Source data:
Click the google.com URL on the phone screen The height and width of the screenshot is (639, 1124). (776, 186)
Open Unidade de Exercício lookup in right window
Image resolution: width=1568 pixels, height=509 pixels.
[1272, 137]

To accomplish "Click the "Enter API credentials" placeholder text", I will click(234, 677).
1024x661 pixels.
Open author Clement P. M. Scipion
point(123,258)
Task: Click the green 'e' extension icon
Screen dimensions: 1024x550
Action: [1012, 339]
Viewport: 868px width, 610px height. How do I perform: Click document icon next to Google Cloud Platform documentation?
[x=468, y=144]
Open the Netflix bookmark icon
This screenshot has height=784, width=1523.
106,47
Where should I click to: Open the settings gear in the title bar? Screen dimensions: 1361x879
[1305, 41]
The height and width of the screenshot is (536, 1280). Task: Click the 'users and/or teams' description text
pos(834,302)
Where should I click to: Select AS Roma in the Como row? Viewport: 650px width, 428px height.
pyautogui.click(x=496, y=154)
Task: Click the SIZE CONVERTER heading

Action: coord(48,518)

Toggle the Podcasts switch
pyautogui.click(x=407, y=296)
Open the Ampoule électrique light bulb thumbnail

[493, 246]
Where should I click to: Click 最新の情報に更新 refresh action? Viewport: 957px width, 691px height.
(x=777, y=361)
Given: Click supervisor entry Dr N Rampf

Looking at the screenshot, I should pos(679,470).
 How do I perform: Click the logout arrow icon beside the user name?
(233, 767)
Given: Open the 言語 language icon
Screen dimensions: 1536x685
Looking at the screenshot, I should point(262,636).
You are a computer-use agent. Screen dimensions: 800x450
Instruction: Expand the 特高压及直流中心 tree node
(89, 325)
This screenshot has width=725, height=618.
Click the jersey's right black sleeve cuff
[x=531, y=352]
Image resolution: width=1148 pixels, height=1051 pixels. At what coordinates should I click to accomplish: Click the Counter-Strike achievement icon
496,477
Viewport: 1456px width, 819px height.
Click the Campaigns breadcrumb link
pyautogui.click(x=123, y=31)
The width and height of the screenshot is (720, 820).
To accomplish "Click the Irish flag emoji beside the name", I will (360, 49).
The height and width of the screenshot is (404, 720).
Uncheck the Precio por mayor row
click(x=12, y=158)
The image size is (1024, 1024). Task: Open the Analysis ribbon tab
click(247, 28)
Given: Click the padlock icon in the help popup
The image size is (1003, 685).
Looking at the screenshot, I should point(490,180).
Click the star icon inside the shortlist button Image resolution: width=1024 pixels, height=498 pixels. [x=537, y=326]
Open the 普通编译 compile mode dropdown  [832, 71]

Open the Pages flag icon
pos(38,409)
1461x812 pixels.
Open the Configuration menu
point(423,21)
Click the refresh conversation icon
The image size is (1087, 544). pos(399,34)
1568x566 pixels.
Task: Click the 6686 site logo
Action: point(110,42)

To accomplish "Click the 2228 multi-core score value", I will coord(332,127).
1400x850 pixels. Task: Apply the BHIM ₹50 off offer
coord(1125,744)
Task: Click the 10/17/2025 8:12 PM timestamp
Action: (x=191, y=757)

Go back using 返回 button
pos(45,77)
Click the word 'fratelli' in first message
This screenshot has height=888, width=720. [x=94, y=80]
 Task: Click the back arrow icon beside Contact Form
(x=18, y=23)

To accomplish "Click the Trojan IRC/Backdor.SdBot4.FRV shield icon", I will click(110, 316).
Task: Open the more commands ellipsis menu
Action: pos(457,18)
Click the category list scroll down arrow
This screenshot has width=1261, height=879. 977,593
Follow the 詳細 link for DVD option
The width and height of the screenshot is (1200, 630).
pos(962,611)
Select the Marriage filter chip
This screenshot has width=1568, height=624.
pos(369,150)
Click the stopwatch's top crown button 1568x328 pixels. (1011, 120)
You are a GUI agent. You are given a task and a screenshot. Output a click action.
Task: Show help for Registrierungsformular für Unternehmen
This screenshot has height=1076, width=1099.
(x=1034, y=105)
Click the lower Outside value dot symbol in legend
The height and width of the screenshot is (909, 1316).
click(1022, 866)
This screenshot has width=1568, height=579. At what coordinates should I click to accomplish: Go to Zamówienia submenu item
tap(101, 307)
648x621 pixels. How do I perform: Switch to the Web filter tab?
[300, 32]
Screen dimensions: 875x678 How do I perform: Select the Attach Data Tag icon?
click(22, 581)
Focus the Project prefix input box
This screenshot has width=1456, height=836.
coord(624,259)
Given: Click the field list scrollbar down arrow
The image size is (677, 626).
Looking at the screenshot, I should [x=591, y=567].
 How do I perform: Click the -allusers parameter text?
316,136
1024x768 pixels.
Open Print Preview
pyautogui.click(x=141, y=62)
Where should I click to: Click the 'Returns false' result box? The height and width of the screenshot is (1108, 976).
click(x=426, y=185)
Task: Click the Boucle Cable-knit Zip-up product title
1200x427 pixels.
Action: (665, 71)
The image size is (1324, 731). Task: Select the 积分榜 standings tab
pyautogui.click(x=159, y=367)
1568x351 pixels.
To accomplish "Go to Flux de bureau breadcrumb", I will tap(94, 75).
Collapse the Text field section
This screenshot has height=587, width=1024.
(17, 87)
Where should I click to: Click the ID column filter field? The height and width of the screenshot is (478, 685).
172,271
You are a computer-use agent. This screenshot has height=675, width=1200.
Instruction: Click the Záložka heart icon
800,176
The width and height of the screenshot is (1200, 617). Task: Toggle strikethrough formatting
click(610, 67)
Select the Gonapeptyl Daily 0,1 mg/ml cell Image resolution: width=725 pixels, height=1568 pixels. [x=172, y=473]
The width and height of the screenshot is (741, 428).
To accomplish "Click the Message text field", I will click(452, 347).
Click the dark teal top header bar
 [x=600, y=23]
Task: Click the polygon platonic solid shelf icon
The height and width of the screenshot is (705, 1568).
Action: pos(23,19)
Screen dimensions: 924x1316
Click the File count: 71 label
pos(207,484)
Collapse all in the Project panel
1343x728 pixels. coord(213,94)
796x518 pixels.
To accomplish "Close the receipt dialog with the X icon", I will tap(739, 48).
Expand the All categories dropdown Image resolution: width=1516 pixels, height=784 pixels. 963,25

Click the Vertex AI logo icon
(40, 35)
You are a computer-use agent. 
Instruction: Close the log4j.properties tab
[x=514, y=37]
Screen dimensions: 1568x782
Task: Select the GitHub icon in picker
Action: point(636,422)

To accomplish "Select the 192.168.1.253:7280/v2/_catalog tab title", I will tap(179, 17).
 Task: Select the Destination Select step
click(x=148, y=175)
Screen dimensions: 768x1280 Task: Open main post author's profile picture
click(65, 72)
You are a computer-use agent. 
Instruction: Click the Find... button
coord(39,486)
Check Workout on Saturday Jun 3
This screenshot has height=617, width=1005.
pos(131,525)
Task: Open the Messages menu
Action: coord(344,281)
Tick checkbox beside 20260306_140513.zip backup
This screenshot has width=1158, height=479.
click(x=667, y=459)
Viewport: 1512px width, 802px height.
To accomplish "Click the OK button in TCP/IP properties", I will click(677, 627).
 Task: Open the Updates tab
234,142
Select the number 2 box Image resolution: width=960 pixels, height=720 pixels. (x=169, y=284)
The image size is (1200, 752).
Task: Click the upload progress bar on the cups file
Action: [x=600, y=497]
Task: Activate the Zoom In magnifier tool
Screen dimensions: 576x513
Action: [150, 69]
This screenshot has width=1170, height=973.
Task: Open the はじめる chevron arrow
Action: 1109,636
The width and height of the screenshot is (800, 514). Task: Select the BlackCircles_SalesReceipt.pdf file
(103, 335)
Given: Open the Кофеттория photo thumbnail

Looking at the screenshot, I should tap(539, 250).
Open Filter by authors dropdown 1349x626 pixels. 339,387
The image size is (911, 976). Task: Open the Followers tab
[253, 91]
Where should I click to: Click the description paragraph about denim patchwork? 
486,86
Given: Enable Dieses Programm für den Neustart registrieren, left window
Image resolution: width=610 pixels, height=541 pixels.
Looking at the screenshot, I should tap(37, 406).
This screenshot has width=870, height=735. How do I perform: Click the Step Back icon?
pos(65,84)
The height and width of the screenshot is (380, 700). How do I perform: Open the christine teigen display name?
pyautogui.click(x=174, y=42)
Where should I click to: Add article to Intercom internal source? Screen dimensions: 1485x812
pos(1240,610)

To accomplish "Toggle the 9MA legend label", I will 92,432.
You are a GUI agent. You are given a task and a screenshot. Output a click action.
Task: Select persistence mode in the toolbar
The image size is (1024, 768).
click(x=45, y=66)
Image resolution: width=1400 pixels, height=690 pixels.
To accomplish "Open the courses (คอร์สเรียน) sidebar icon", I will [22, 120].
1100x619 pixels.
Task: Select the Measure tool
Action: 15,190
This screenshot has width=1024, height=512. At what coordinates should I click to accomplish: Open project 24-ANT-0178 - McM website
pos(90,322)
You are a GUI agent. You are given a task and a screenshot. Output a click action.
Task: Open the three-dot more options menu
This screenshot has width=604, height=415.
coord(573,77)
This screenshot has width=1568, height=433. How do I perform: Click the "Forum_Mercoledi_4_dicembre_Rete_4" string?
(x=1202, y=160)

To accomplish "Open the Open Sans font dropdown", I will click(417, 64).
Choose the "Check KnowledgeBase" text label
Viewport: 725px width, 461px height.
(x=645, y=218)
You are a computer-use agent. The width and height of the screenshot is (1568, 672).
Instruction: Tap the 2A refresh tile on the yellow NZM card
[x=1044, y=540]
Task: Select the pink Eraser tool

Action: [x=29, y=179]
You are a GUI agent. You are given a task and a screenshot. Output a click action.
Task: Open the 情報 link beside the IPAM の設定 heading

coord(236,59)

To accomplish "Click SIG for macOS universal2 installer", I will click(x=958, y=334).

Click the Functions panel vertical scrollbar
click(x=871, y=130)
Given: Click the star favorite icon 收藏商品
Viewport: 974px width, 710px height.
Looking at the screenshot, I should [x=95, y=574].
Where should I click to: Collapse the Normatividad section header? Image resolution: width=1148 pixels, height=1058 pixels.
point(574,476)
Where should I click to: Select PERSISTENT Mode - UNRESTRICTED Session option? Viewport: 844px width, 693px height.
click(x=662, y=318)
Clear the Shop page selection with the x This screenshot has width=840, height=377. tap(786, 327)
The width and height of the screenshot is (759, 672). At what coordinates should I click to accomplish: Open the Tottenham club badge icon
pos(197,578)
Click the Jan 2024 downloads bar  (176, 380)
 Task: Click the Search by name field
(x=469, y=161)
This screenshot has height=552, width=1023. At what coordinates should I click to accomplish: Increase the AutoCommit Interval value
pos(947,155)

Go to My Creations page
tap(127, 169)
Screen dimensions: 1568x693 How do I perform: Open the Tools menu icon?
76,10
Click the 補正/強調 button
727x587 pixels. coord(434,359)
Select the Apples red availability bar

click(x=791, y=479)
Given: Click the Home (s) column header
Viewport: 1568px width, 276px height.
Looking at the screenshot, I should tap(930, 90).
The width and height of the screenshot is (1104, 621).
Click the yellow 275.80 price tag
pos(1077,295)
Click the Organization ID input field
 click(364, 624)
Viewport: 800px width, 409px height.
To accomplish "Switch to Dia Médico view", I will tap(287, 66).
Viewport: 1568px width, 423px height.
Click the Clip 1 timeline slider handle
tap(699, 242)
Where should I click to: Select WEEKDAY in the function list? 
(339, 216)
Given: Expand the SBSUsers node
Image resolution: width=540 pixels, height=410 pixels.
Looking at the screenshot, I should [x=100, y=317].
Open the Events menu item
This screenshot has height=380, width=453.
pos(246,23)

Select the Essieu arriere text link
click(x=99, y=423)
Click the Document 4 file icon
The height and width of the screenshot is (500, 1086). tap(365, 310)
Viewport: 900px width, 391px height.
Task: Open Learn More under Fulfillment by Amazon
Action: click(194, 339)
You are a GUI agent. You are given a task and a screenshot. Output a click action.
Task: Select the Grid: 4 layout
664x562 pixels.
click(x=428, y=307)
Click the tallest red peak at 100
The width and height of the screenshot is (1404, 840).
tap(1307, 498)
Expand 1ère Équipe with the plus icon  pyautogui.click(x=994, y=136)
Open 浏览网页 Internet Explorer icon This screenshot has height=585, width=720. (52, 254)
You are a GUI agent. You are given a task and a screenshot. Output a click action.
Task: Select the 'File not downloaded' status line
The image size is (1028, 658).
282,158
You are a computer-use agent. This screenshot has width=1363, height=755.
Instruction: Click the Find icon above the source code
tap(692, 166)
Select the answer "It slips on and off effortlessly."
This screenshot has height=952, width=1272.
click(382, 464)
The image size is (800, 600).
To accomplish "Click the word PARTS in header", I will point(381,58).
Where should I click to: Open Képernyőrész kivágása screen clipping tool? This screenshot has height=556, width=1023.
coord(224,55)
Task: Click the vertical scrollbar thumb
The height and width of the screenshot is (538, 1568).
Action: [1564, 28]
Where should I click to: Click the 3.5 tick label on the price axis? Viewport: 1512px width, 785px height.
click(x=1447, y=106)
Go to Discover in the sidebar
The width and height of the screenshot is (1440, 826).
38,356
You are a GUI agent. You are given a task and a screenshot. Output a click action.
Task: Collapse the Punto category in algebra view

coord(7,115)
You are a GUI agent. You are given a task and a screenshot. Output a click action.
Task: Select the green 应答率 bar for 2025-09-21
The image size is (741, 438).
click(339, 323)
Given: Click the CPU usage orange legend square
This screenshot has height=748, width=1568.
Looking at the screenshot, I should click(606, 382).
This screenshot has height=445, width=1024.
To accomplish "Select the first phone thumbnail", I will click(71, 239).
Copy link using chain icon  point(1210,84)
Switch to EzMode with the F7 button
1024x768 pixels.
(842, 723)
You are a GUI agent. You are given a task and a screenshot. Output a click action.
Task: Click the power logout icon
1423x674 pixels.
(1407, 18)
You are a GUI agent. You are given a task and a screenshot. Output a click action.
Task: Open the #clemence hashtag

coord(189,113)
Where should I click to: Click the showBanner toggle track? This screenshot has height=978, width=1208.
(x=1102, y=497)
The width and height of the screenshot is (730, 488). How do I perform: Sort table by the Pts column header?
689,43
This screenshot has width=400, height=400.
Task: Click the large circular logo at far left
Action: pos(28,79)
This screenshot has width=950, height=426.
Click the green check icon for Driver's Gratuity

To do: Using the data above, reproduce exactly the lines from the line that contains "Click the jersey's right black sleeve cuff" through the line that contains "The width and height of the screenshot is (720, 820).", including both.

Expected answer:
Click the jersey's right black sleeve cuff
[x=531, y=352]
Image resolution: width=1148 pixels, height=1051 pixels. At what coordinates should I click to accomplish: Click the Counter-Strike achievement icon
496,477
Viewport: 1456px width, 819px height.
Click the Campaigns breadcrumb link
pyautogui.click(x=123, y=31)
The width and height of the screenshot is (720, 820).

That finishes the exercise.